▶ [Data]:
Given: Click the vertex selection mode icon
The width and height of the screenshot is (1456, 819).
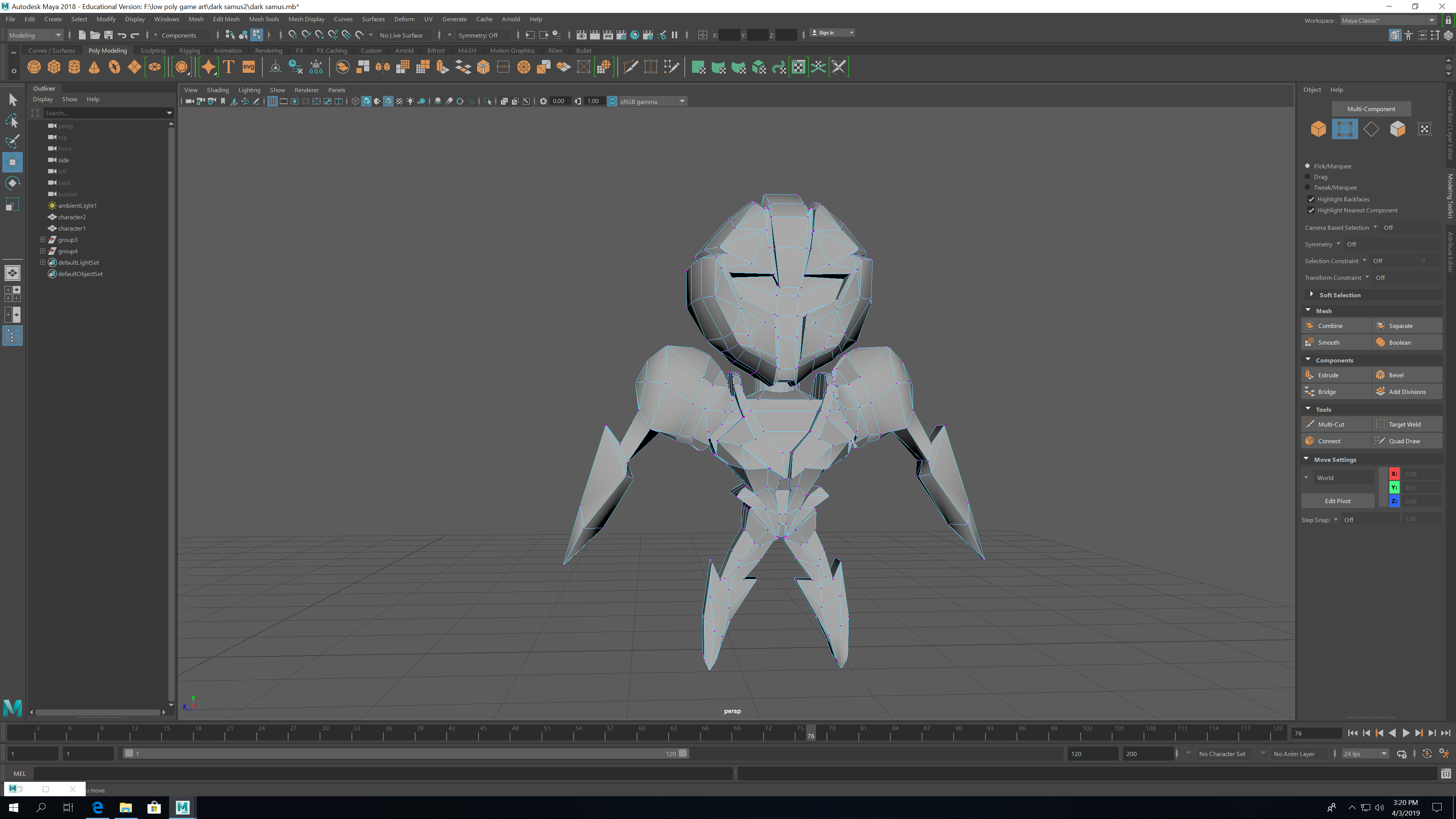Looking at the screenshot, I should pos(1345,129).
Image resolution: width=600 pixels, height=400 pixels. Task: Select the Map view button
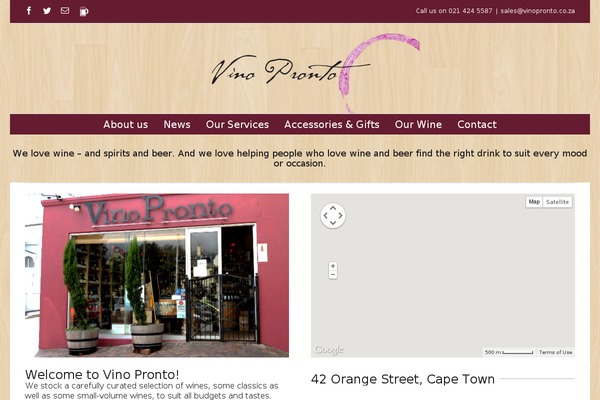coord(534,202)
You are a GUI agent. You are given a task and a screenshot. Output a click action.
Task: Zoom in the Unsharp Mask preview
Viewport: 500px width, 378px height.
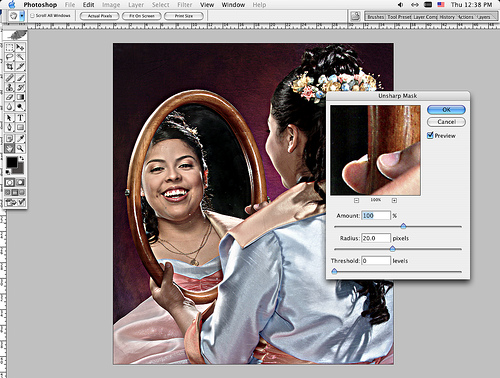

▶ [What you need to do]: Rewrite all the records, changing each occurrence of "width" to "horizontal size" and leaving every other word unchanged. Omit the pictures from your version.

▶ [Problem solution]:
Given: Click the vertex selection mode icon
The horizontal size and height of the screenshot is (1456, 819).
Looking at the screenshot, I should pos(1345,129).
Image resolution: horizontal size=600 pixels, height=400 pixels. Task: Select the Map view button
coord(534,202)
You are a GUI agent. You are given a task and a screenshot. Output a click action.
Task: Zoom in the Unsharp Mask preview
Viewport: 500px horizontal size, 378px height.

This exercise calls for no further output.